Document extract ->

I see what you’re saying, but science presupposes rational norms — evidence, coherence, warranted judgment — in order to function at all. So if the scientific picture of cognition ends up dissolving those very norms into “just” causal processes, it saws off the branch it’s sitting on. The account undermines the authority of the account.
The resolution, I think, is recognizing that the causal story and the normative story operate at different levels. Neural processing, predictive modeling, etc. — thats the machinery. But the question of whether a judgment is warranted, whether the evidence is sufficient, whether an insight actually grasps the relevant intelligibility — those are normative questions that can’t be cashed out in purely causal terms without remainder. You can explain why someone made a judgment causally, but you can’t explain whether they were right to make it that way.
So the appearance of science undermining rationality is really just the consequence of conflating those two levels of description. The science of perception is fine; the philosophical mistake is thinking that the causal account is the epistemic account. More on this below.
These are fair questions. I wouldn’t say science “aimed at” accounting for rationality and missed. It’s more that the methods of empirical science are designed to track correlations, regularities, causal mechanisms — and they do that brilliantly. Cognitive psychology absolutely studies reasoning in the sense of studying what people do when they reason: the heuristics, the biases, the neural substrates, the developmental trajectories. Thats genuinely illuminating and nobody should dismiss it.

Requirement 1 ->
In the passage on science and rational norms, what are the methods of empirical science said to be designed to track?
Requirement 2 ->
Pick up the passage on science and rational norms after its final sentence and carry the argument forward in the same voice.

Extracted entries ->
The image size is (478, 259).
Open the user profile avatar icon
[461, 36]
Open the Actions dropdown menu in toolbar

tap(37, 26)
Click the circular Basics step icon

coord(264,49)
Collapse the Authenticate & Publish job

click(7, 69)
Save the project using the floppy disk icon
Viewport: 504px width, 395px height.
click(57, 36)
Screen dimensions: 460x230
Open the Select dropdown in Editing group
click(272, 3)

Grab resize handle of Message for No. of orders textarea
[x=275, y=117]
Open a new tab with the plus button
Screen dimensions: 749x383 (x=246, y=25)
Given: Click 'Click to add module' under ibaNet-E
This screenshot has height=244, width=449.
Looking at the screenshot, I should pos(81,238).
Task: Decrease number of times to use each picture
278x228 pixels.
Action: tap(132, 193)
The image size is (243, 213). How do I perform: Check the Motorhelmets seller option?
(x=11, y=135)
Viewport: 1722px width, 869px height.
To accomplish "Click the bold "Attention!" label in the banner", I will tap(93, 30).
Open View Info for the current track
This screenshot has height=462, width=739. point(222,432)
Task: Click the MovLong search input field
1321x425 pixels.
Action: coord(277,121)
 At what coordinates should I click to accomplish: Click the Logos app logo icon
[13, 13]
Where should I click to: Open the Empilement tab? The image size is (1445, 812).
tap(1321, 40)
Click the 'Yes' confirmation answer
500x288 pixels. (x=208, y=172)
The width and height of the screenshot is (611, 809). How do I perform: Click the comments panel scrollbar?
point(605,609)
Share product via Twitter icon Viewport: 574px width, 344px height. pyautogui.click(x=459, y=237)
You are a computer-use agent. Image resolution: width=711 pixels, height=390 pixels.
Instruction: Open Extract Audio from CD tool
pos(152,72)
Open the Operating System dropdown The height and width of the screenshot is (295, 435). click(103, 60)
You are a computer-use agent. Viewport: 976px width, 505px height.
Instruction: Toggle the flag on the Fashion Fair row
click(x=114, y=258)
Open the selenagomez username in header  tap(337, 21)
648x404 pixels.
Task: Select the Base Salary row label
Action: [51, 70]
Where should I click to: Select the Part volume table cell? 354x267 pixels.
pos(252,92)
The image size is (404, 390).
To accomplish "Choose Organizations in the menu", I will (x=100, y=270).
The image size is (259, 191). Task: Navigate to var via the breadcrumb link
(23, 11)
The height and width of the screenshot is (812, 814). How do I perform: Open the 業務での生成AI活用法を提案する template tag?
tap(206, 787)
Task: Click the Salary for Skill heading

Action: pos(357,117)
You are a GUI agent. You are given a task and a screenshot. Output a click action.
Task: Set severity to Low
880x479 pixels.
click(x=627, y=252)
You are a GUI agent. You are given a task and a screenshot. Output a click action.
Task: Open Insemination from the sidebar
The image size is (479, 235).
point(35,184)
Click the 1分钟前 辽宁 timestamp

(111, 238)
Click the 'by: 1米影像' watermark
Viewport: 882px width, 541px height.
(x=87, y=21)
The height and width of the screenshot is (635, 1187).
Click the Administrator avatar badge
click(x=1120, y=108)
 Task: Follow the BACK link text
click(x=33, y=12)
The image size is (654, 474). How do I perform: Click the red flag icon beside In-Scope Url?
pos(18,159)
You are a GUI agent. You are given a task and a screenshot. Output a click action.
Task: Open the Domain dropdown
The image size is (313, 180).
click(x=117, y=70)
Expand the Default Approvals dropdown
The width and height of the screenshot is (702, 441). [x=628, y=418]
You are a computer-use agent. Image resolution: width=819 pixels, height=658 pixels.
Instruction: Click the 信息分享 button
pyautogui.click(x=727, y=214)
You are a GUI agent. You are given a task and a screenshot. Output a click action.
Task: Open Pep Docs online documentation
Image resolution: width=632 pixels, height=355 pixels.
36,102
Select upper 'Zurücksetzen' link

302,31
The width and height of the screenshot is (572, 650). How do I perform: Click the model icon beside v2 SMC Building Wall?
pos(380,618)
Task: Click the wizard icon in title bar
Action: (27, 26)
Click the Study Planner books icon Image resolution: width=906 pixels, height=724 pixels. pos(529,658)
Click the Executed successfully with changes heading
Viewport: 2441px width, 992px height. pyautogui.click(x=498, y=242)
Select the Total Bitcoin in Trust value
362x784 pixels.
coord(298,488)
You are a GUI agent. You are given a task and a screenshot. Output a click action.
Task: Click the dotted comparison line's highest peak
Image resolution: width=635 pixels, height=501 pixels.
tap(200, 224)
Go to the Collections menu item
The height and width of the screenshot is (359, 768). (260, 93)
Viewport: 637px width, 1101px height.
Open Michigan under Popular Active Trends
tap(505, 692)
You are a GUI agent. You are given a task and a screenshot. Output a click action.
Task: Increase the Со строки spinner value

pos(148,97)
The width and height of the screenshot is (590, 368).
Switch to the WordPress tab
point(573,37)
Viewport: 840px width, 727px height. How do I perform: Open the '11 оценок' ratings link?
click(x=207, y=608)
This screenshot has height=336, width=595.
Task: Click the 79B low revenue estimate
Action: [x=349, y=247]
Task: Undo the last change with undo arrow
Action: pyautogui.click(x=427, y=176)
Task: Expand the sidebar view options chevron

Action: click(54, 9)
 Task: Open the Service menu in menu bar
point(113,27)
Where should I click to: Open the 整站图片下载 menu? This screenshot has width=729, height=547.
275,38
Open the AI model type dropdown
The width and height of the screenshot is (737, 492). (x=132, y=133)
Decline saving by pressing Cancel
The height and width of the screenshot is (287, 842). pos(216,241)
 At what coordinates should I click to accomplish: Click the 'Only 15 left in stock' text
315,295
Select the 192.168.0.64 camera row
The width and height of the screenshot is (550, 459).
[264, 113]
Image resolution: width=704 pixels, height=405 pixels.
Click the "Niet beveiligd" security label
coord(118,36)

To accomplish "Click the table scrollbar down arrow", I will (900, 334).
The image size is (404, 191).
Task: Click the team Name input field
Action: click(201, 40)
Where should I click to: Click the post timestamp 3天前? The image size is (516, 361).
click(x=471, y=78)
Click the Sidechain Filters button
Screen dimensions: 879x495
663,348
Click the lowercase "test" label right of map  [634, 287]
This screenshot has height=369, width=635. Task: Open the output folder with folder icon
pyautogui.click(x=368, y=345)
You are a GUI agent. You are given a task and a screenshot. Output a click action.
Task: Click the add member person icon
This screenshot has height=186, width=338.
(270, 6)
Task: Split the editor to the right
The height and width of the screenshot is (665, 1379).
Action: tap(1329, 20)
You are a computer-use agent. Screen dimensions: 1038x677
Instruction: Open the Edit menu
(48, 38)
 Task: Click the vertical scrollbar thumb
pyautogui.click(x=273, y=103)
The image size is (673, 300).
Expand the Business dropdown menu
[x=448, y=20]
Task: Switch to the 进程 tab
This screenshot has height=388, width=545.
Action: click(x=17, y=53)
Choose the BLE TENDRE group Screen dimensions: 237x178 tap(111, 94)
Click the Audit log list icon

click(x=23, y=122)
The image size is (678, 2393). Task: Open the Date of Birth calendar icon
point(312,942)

Written reply 1 ->
Correlations, regularities, and causal mechanisms.

Written reply 2 ->
But there’s a difference between studying the process of reasoning empirically and adjudicating whether a particular bit of reasoning is valid. The psychologist can tell you that subjects reliably commit the conjunction fallacy under certain conditions. What she can’t tell you as a psychologist is that the conjunction fallacy is a fallacy — that requires a normative standard (probability theory, logic) that isn’t itself an empirical finding. She relies on it, of course. But it enters her work as a presupposition, not as a result.
So it’s not that anyone is blind to anything, and its not that there’s a hidden fracture in rationality itself. It’s that empirical method, by design, abstracts from the normative dimension even while depending on it. The tension only shows up when someone tries to claim that the empirical account is the whole account — that there’s nothing left over once you’ve described the causal machinery. That’s where the overreach happens, and honestly I think most working scientists don’t make that claim. It’s more of a philosophical temptation.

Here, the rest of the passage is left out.